A quelques mois de repartir, j’avais au cœur le désir de choisir le chemin qui me permettrait de rester fidèle à toutes les personnes rencontrées, notamment les jeunes et les femmes ; ils m’avaient donné de leur offrir le meilleur de moi-même. Leur être fidèle, ce serait aussi être fidèle à celle que j’étais devenue à travers eux. Au point où j’en étais, je n’envisageais pas de rentrer comme si rien n’avait changé et encore moins sans avoir réglé mes questions de vie religieuse. Il n’y avait pas d’urgence en soi et, cependant, il me semblait que le moment était plus que favorable pour faire le pas, portée par tout ce que ces deux années m’avaient permis d’expérimenter d’une vie libre, simple, fraternelle, orientée par la foi en Jésus-Christ et qui m’avait rendue heureuse. Evidemment, cette expérience africaine pouvait aussi me donner envie de poursuivre ainsi quelques années encore, par le biais d’autres engagements à caractère humanitaire, mais il me semblait que je n’aurais pas eu la force de le faire en dehors d’un engagement avec le Christ. Les semaines qui précédèrent le choix furent étonnantes, affranchies d’une certaine manière du Tchad comme de l’accompagnement spirituel, le cœur soudain attentif aux appels de l’actualité internationale tendue et puisant aux sources de la confiance en ce désir qui, d’un bout à l’autre de la coopération, ne m’avait pas quittée. Mais cette liberté n’enlève rien au fait que le lendemain de ma prise de décision – j’étais encore au Tchad – il me semblait qu’elle était bien la réponse à ces deux années de coopération, réponse à l’amitié reçue et donnée, réponse à la rencontre inoubliable des missionnaires, réponse à la vie du monde cherchant sa route entre guerres et paix, réponse avec et pour le Christ, lumière du monde.

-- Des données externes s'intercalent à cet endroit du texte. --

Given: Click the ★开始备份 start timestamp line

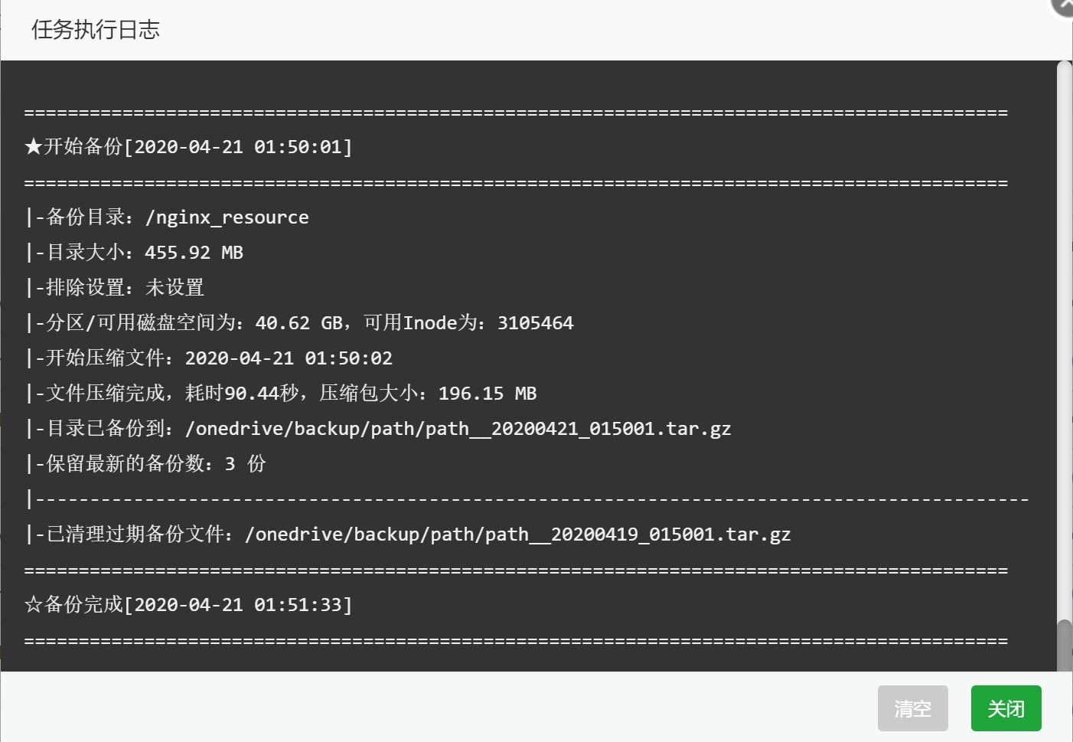Looking at the screenshot, I should [188, 146].
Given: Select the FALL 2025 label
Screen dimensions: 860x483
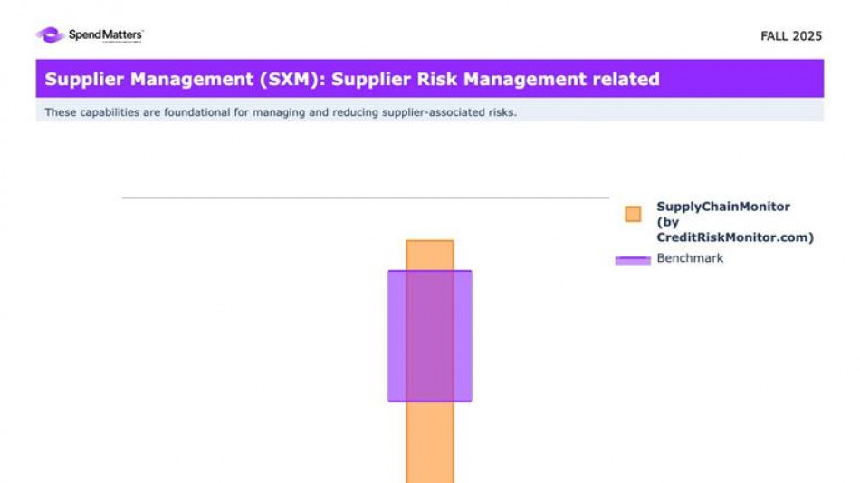Looking at the screenshot, I should [790, 36].
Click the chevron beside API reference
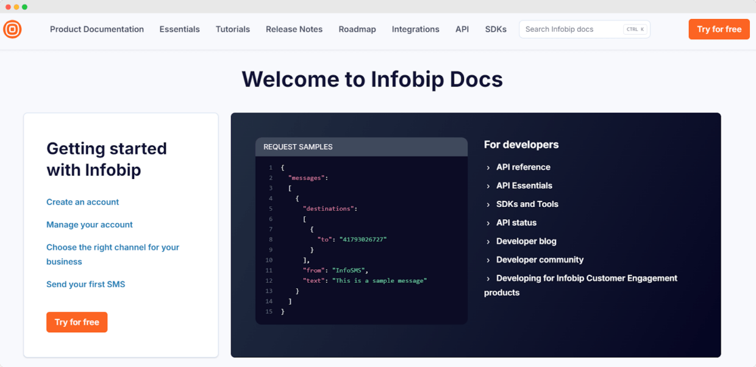The height and width of the screenshot is (367, 756). coord(488,168)
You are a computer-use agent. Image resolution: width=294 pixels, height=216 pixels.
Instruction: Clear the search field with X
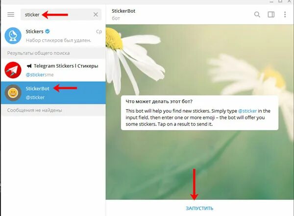tap(96, 14)
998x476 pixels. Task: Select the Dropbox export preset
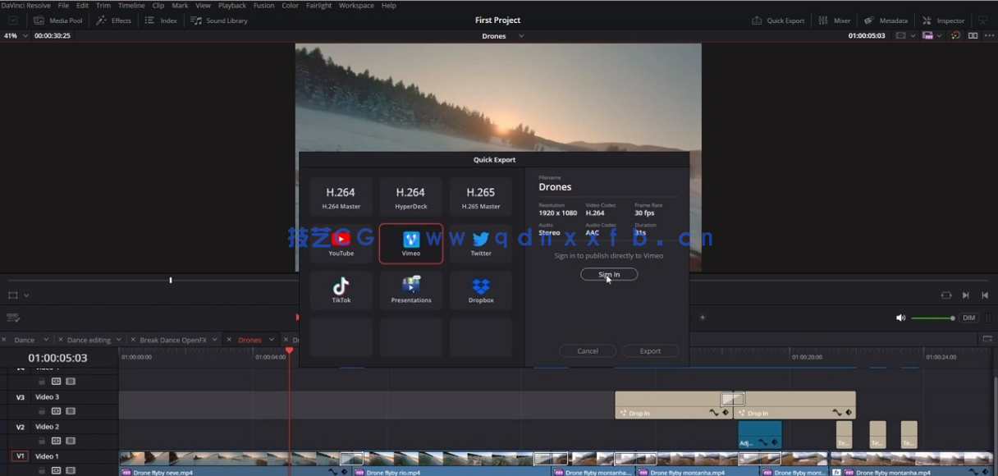point(480,290)
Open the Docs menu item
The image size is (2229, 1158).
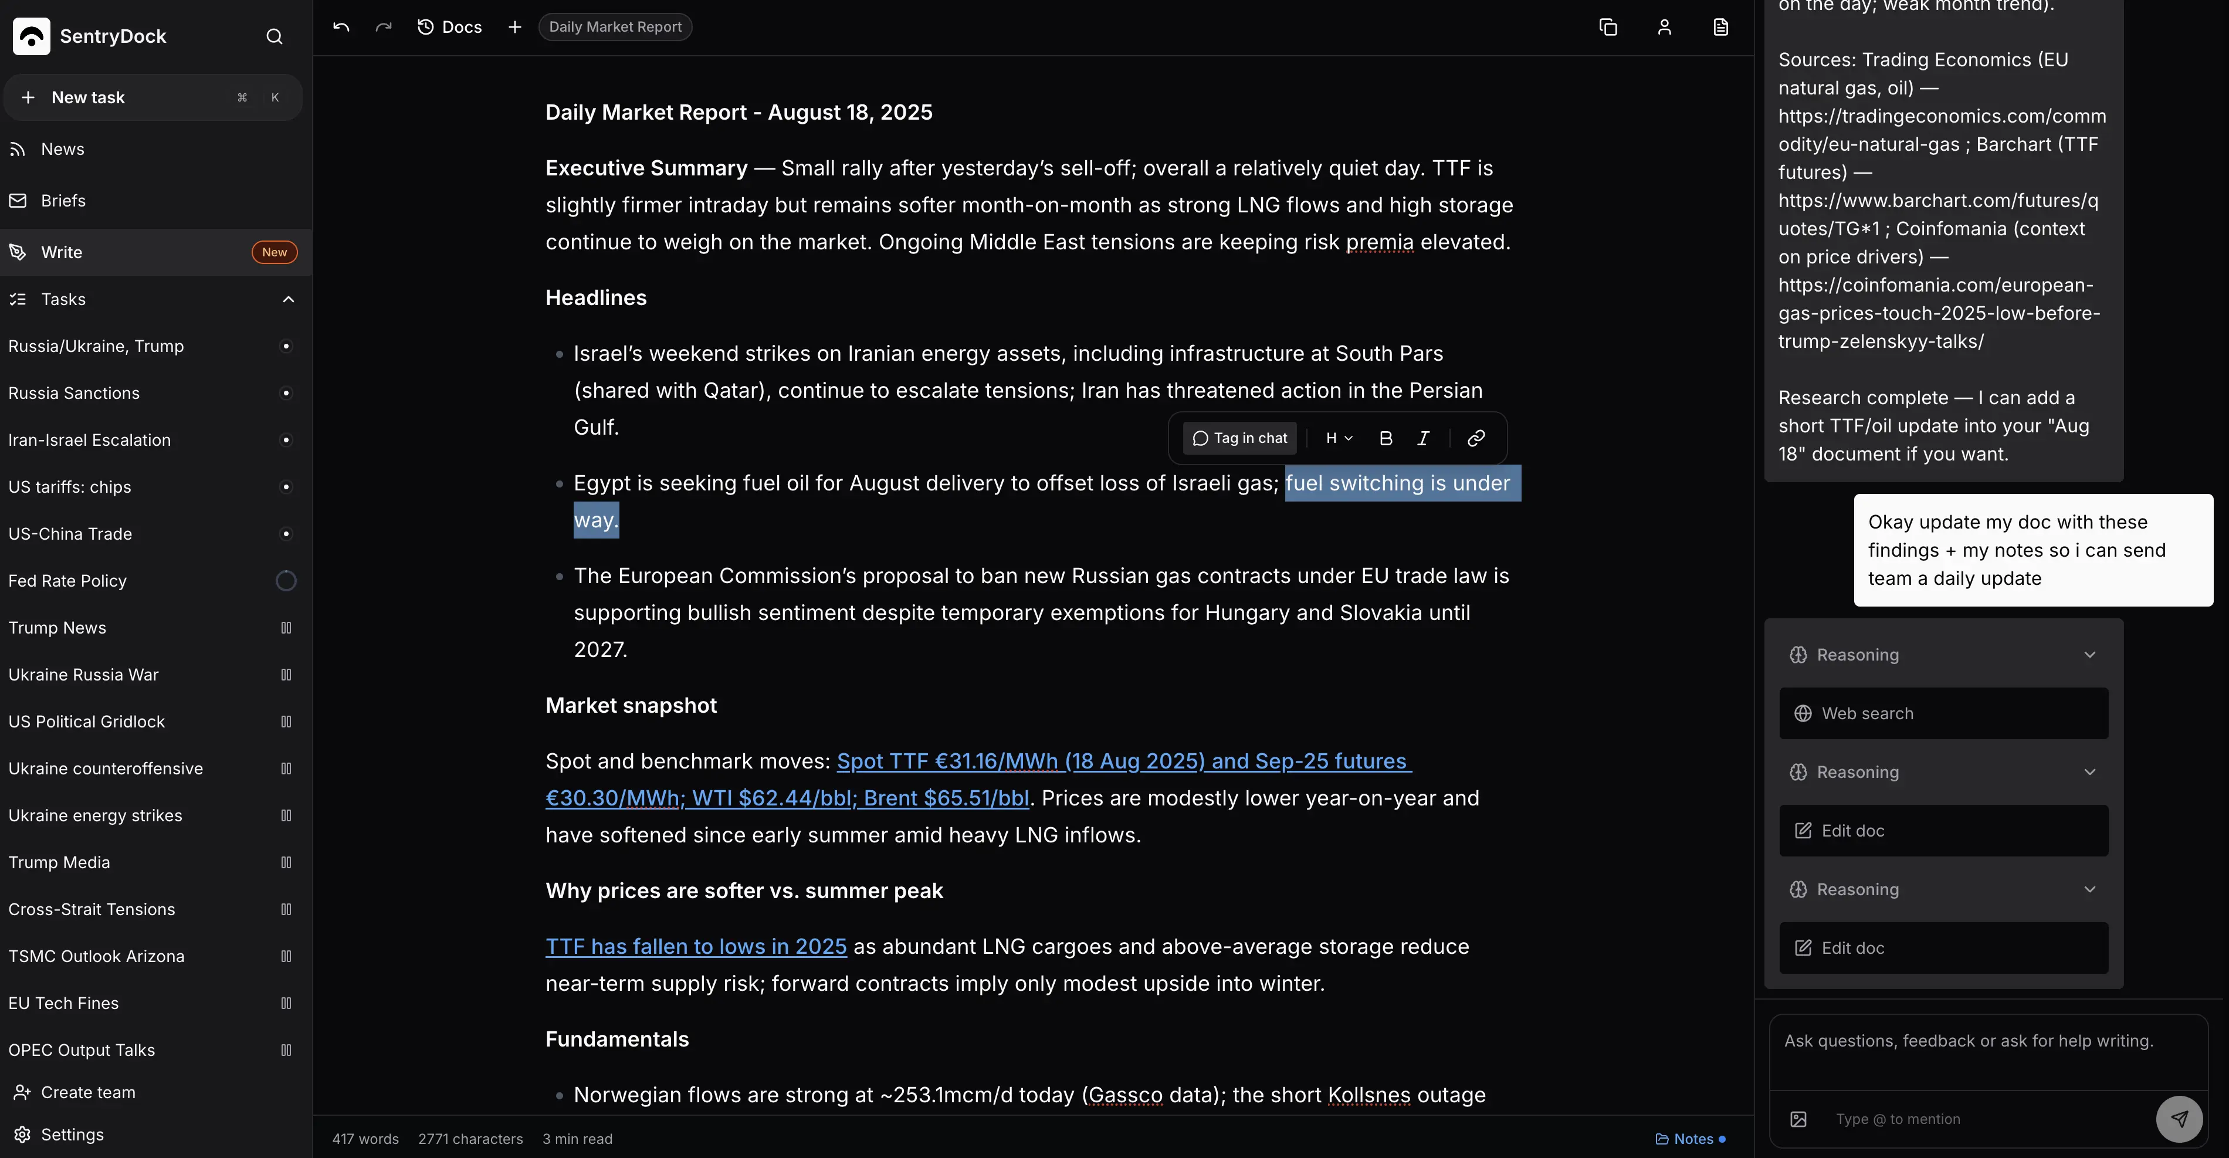tap(449, 27)
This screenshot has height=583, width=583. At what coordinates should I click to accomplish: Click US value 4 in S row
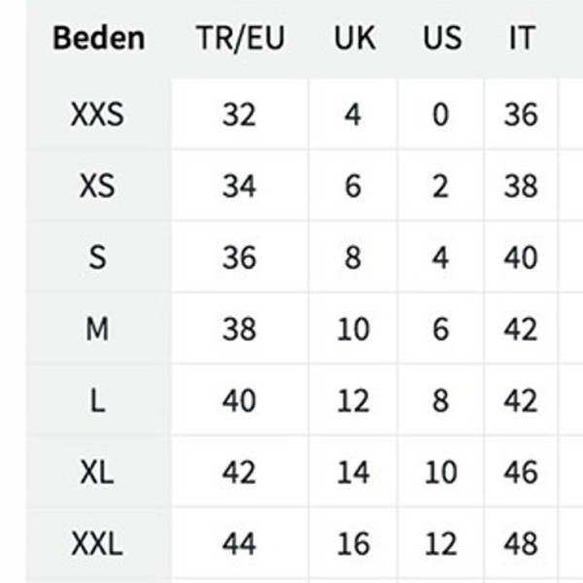pyautogui.click(x=440, y=257)
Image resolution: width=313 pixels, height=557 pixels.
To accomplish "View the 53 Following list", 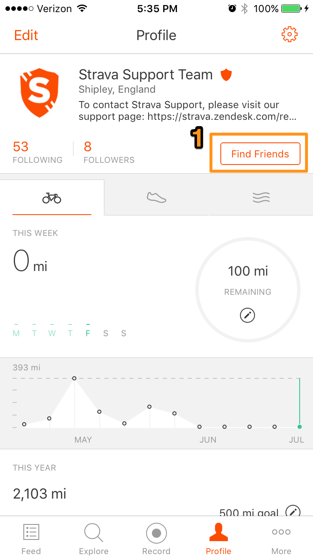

Aujourd’hui, je revois encore cette vieille dame que je rencontrais pour la première fois – une parente d’un jeune ami musulman – m’offrir, quelques jours avant mon départ, un verre de jus de fruit frais au fond d’une concession comme il y en a tant d’autres à N’Djamena : poussiéreuse et dépouillée, recherchant l’ombre et la fraîcheur. Elle me parlait arabe. Moi, je considérais la situation, me disant que cette qualité d’accueil de celui qui sait tout donner, même ce qu’il n’a pas pour lui-même, faisait partie de ce que je n’avais pas appris à l’école. Mon diplôme d’ingénieur m’apparaissait bien dérisoire au regard de l’humanité de cette femme. Puisse la mémoire de ce geste rester vive encore longtemps et m’aider à regarder la vie sous l’œil clair de ceux qui en connaissent la valeur. Bienheureuse fraternité.